You are viewing a plain text version of this content. The canonical link for it is here.
Posted to issues@drill.apache.org by "Kunal Khatua (JIRA)" <ji...@apache.org> on 2017/03/21 00:47:41 UTC
[jira] [Updated] (DRILL-4982) Hive Queries degrade when queries
switch between different formats
[ https://issues.apache.org/jira/browse/DRILL-4982?page=com.atlassian.jira.plugin.system.issuetabpanels:all-tabpanel ]
Kunal Khatua updated DRILL-4982:
--------------------------------
Reviewer: Rahul Challapalli
[~rkins] I think this has been verified, so close it if the commit is now in Master.
> Hive Queries degrade when queries switch between different formats
> ------------------------------------------------------------------
>
> Key: DRILL-4982
> URL: https://issues.apache.org/jira/browse/DRILL-4982
> Project: Apache Drill
> Issue Type: Bug
> Reporter: Chunhui Shi
> Assignee: Karthikeyan Manivannan
> Priority: Critical
> Fix For: 1.10.0
>
>
> We have seen degraded performance by doing these steps:
> 1) generate the repro data:
> python script repro.py as below:
> import string
> import random
>
> for i in range(30000000):
> x1 = ''.join(random.choice(string.ascii_uppercase + string.digits) for _ in range(random.randrange(19, 27)))

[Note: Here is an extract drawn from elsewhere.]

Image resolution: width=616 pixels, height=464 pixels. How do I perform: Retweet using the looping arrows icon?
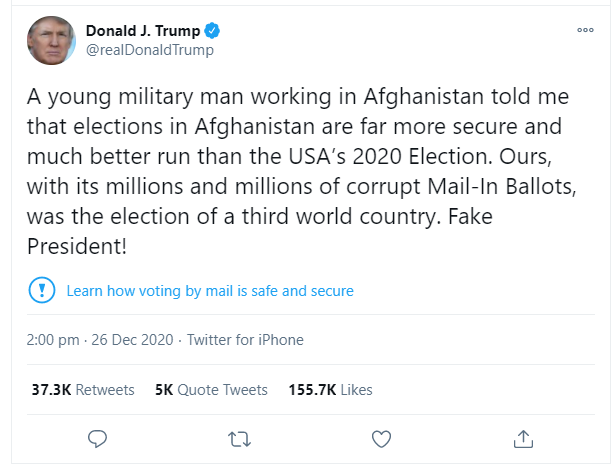[x=239, y=439]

> x2 = ''.join(random.choice(string.ascii_uppercase + string.digits) for _ in range(random.randrange(19, 27)))
> x3 = ''.join(random.choice(string.ascii_uppercase + string.digits) for _ in range(random.randrange(19, 27)))
> x4 = ''.join(random.choice(string.ascii_uppercase + string.digits) for _ in range(random.randrange(19, 27)))

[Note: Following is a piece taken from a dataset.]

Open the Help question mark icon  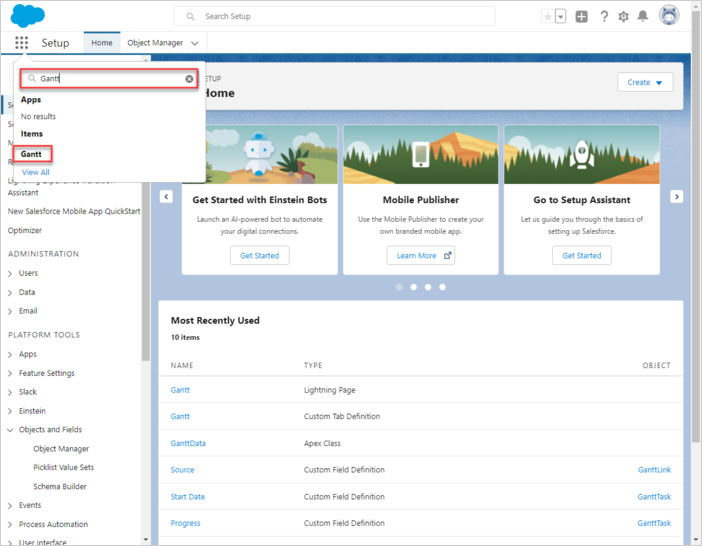point(604,17)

> x5 = ''.join(random.choice(string.ascii_uppercase + string.digits) for _ in range(random.randrange(19, 27)))
> x6 = ''.join(random.choice(string.ascii_uppercase + string.digits) for _ in range(random.randrange(19, 27)))
> print "{0}".format(x1),"{0}".format(x2),"{0}".format(x3),"{0}".format(x4),"{0}".format(x5),"{0}".format(x6)
> python repro.py > repro.csv
> 2) put these files in a dfs directory e.g. '/tmp/hiveworkspace/plain'. Under hive prompt, use the following sql command to create an external table:
> CREATE EXTERNAL TABLE `hiveworkspace`.`plain` (`id1` string, `id2` string, `id3` string, `id4` string, `id5` string, `id6` string) ROW FORMAT SERDE 'org.apache.hadoop.hive.serde2.OpenCSVSerde' STORED AS TEXTFILE LOCATION '/tmp/hiveworkspace/plain'
> 3) create Hive's table of ORC|PARQUET format:
> CREATE TABLE `hiveworkspace`.`plainorc` STORED AS ORC AS SELECT id1,id2,id3,id4,id5,id6 from `hiveworkspace`.`plain`;
> CREATE TABLE `hiveworkspace`.`plainparquet` STORED AS PARQUET AS SELECT id1,id2,id3,id4,id5,id6 from `hiveworkspace`.`plain`;
> 4) Query switch between these two tables, then the query time on the same table significantly lengthened. On my setup, for ORC, it was 15sec -> 26secs. Queries on table of other formats, after injecting a query to other formats, all have significant slow down.
--
This message was sent by Atlassian JIRA
(v6.3.15#6346)